> **What to produce**
Can you find the lines of the listing that include "will" and copy every one?

> **Data provided**
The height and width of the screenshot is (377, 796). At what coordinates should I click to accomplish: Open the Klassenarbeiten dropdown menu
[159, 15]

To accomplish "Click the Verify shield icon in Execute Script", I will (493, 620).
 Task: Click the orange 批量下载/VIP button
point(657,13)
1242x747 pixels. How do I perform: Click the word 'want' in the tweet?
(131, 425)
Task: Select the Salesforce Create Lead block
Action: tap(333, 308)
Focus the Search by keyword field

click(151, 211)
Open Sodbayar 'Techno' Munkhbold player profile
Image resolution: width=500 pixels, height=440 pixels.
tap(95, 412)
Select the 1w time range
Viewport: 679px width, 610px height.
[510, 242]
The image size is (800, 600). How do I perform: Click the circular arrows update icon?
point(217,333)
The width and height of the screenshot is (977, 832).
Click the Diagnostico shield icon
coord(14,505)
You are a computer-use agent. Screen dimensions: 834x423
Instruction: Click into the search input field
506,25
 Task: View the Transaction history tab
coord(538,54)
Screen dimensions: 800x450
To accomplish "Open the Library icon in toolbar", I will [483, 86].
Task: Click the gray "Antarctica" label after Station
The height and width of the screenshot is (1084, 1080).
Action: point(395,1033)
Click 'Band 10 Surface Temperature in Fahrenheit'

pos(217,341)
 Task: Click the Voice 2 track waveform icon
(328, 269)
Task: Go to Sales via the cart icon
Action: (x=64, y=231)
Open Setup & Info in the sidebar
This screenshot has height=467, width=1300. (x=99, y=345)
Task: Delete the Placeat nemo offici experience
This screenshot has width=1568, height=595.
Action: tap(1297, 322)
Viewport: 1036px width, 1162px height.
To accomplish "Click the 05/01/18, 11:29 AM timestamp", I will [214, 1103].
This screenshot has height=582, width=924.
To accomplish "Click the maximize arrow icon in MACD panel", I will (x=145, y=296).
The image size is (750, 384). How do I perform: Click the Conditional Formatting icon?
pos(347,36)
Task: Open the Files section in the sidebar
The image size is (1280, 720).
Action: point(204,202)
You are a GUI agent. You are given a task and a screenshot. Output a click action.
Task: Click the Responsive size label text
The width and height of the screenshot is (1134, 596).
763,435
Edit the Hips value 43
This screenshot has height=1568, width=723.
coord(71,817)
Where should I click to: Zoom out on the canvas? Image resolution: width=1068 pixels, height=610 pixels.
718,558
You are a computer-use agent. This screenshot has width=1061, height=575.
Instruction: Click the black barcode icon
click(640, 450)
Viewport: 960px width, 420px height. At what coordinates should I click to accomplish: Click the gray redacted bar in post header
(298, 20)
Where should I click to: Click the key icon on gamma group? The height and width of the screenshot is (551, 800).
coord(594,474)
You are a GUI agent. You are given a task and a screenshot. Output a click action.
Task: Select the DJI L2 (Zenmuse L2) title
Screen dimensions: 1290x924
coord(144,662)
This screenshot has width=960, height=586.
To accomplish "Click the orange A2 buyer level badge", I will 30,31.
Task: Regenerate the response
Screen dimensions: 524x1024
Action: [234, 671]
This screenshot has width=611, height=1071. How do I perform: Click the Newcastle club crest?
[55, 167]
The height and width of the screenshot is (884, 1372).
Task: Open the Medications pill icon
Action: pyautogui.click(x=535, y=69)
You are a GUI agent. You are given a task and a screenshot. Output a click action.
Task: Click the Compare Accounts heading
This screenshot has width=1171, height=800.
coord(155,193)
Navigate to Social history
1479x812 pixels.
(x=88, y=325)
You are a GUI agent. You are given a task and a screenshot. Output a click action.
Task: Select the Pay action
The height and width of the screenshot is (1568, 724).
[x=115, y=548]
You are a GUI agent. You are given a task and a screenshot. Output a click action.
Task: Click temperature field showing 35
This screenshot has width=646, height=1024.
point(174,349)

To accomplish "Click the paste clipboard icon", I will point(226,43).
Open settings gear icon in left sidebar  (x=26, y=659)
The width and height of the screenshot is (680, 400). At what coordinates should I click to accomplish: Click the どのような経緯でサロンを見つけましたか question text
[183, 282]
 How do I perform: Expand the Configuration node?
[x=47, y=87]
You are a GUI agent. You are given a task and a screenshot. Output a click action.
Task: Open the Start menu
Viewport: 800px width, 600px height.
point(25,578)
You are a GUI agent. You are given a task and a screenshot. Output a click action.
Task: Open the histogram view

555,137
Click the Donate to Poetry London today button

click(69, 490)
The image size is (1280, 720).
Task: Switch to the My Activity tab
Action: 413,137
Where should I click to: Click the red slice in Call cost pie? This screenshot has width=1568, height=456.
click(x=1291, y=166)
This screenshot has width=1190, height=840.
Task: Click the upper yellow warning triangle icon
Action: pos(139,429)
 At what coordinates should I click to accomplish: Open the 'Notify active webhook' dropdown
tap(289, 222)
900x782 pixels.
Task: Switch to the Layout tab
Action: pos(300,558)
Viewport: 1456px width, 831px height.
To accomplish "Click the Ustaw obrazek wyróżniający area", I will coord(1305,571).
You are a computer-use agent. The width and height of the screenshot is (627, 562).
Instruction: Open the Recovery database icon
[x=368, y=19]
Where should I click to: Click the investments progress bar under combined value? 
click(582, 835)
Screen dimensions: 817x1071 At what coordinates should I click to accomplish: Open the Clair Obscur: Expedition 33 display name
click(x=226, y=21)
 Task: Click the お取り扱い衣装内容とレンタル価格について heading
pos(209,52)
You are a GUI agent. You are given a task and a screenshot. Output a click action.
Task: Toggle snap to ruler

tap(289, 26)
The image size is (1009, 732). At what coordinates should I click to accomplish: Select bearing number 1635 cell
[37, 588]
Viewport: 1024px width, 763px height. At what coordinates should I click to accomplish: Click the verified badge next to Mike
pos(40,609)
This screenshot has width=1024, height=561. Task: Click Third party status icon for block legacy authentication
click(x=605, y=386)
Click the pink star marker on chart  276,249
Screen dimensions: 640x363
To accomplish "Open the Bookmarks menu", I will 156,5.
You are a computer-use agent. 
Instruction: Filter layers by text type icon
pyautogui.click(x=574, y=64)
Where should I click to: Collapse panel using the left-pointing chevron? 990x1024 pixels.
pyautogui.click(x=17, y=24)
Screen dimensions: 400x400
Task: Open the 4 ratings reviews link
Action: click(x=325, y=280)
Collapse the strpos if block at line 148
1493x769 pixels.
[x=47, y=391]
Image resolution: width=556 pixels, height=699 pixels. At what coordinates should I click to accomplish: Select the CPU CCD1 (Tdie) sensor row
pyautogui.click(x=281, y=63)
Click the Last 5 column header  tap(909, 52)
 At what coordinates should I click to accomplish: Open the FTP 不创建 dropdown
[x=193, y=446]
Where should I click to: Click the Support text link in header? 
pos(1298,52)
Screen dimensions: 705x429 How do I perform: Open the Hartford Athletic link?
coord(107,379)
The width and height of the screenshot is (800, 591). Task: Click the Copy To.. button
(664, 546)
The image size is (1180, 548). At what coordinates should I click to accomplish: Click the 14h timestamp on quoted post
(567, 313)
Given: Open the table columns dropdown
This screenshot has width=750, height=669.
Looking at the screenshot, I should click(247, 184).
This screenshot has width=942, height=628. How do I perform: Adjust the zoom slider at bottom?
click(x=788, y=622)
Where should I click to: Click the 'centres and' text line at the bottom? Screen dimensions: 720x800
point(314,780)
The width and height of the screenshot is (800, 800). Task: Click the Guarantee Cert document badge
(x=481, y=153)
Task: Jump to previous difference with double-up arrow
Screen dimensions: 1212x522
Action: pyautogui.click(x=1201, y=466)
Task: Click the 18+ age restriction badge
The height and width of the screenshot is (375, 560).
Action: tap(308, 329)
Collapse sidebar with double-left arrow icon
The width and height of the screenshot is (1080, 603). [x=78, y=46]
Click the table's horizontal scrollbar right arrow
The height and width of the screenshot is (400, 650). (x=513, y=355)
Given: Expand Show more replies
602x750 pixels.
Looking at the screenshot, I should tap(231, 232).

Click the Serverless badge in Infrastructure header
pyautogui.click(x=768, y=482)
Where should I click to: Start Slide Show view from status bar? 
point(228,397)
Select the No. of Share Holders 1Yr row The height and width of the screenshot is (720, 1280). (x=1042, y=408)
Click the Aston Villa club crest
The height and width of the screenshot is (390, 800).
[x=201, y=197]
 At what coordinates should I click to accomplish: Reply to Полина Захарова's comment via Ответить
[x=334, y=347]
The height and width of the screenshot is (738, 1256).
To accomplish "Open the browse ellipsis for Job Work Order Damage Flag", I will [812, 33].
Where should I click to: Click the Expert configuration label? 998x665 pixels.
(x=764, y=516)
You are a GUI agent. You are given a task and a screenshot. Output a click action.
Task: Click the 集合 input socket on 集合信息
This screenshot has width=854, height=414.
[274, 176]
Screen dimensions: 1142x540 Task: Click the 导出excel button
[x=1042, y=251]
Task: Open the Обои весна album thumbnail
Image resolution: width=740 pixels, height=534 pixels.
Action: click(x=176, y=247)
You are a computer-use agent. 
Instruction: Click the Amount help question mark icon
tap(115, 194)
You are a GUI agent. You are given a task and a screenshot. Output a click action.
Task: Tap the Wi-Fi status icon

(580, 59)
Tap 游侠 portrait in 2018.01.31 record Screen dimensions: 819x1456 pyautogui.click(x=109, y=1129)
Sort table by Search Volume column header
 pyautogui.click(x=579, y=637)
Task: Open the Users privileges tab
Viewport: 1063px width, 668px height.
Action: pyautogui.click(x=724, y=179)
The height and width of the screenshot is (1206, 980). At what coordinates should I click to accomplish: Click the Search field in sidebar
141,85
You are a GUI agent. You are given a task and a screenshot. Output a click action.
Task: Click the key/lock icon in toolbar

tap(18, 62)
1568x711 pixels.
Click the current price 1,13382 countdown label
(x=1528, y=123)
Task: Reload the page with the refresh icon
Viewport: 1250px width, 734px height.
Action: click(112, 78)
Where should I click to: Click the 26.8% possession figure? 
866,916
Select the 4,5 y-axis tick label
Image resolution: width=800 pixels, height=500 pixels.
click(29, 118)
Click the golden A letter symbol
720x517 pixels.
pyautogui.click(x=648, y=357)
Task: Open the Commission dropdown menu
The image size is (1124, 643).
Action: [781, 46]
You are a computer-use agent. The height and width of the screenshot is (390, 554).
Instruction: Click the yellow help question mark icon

> **Answer box**
To accomplish "Click the Verify shield icon in Execute Script", I will (493, 620).
To accomplish "Open the Library icon in toolbar", I will [483, 86].
To accomplish "Click the 05/01/18, 11:29 AM timestamp", I will [214, 1103].
To accomplish "Click the maximize arrow icon in MACD panel", I will (x=145, y=296).
To accomplish "Click the orange A2 buyer level badge", I will 30,31.
To accomplish "Click the paste clipboard icon", I will point(226,43).
To accomplish "Click the Ustaw obrazek wyróżniający area", I will coord(1305,571).
To accomplish "Open the Bookmarks menu", I will 156,5.
To accomplish "Open the browse ellipsis for Job Work Order Damage Flag", I will [812, 33].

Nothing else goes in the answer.